Wayne Senter, executive director of WFC, has asked that BNSF reveal info about its crude oil routes by the end of next week.
Wayne Senter, executive director of the group Washington Fire Chiefs, has asked that the Burlington Northern Santa Fe railway company reveal info about its crude oil routes by the end of next week. dragunov/Shutterstock

Earlier this month, the head of a membership group representing firefighting agencies across the state wrote to the CEO of the Burlington Northern Santa Fe railway company, demanding that the company turn over information it has previously avoided sharing on crude oil shipments through the Pacific Northwest within 30 days. It's one of the strongest statements firefighters in this state have made on oil train safety issues—and speaks to the urgency of the risks at hand.

The Stranger obtained the letter from Oil Check NW, a watchdog group on oil safety in the region.

In the letter, Wayne Senter, executive director of Washington Fire Chiefs, cited four tanker derailments in the last few years—including one last year under Seattle's Magnolia Bridge—as reason for concern. "The WFC is well aware that even if an infinite amount of foam was available, we can only provide defensive firefighting," Senter wrote in the letter.

Senter went on to slam the oil transportation industry's lack of transparency as a clear public safety issue. "Normally we would be able to assess the hazard through right-to-know and other public documents; however, your industry has sought and gained exemptions to these sunshine laws," the letter reads. "This exemption does not mean that your industry is exempt from taking reasonable steps to ensure catastrophic incidents do not occur."

The letter continues:

Specifically, we request the following information:

1. Your railroad's own calculated Worst Case Scenarios for a potential crude oil train emergency in urban and sensitive environmental locales. What is the potential impact of a crude oil disaster in Washington communities?

2. Evidence of the levels of catastrophic insurance coverage your railroad has purchased relevant for potential serious releases in Washington State. For what level of potential disaster is your railroad covered?

3. Your high hazard flammable train Comprehensive Emergency Response Plans, both generic and for specific locations in Washington, urban and rural. Is there any credible emergency response to crude oil train disasters except evacuation? Please provide such plans covering all counties with crude train routes.

4. Your route analysis documentation and route selection results for Washington State., pursuant to 2007 Public Law 110-53 on urban hazmat safety and security routing, with the currently covered cargoes, especially chlorine and ammonia, as well as for the newly-recognized "key trains" of crude oil and ethanol. How have you weighted the 27 federal routing factors and whatever interchange agreements your railroad has struck with others to avoid high-risk areas?
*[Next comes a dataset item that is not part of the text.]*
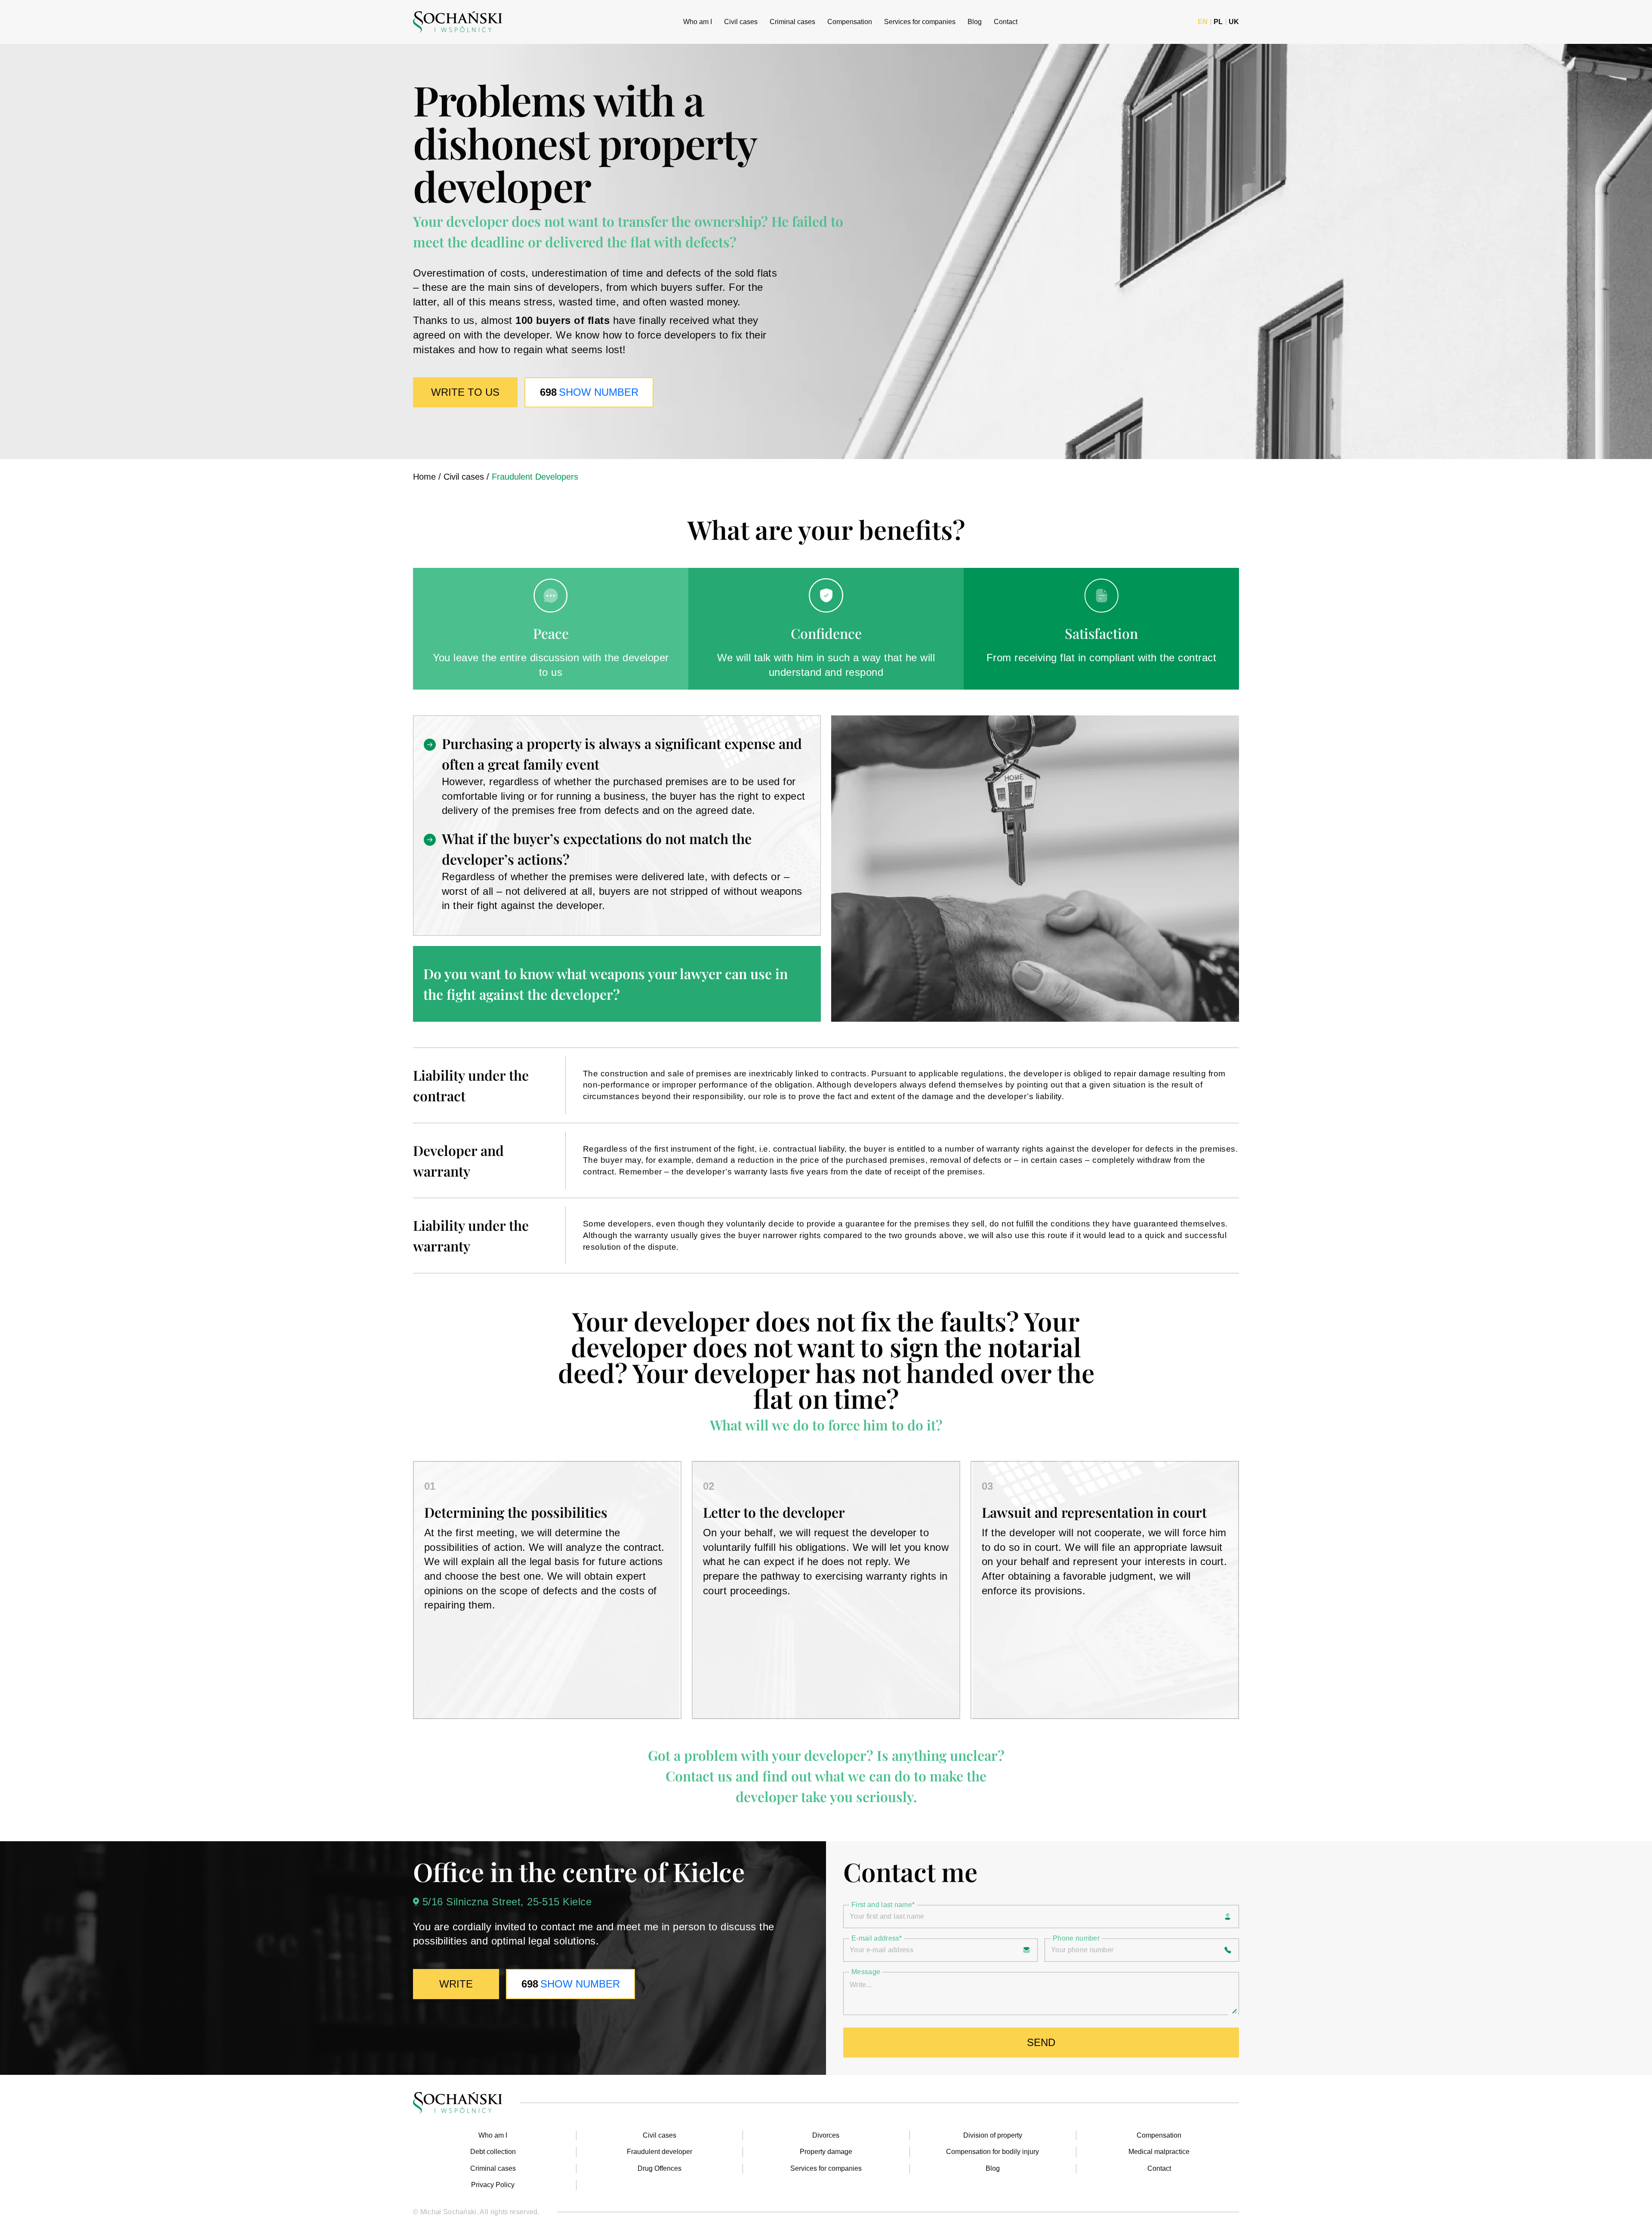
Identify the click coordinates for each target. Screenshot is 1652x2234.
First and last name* (883, 1904)
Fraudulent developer (659, 2151)
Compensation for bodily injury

The letter is dated March 5, and Senter requested that he receive the information within a month. It's a much faster way of trying to get BNSF to reveal exactly where its crude oil tankers are than, say, passing a bill through a fraught state legislature that would mandate more public disclosure. If BNSF obeys, that means firefighters might be able to get significantly more information about Pacific Northwest oil train shipments in the next week and a half.

We've reached out to BNSF and will update when we hear back. Read the full letter here.

UPDATE: "We have received the letter and we are responding back," said Gus Melonas, BNSF spokesperson. He added that BNSF has reached out to set up a meeting with the Washington Fire Chiefs, and that, last year, Washington firefighters attended a BNSF-hosted training in oil train safety specifically. "We have not had a fatality as a result of a hazmat release on our entire northern tier, from the Great Lakes across the plains, to the Rockies, to the Pacific Northwest ports—not one fatality as the result of a hazmat release since 1981. That does not come by luck," Melonas said.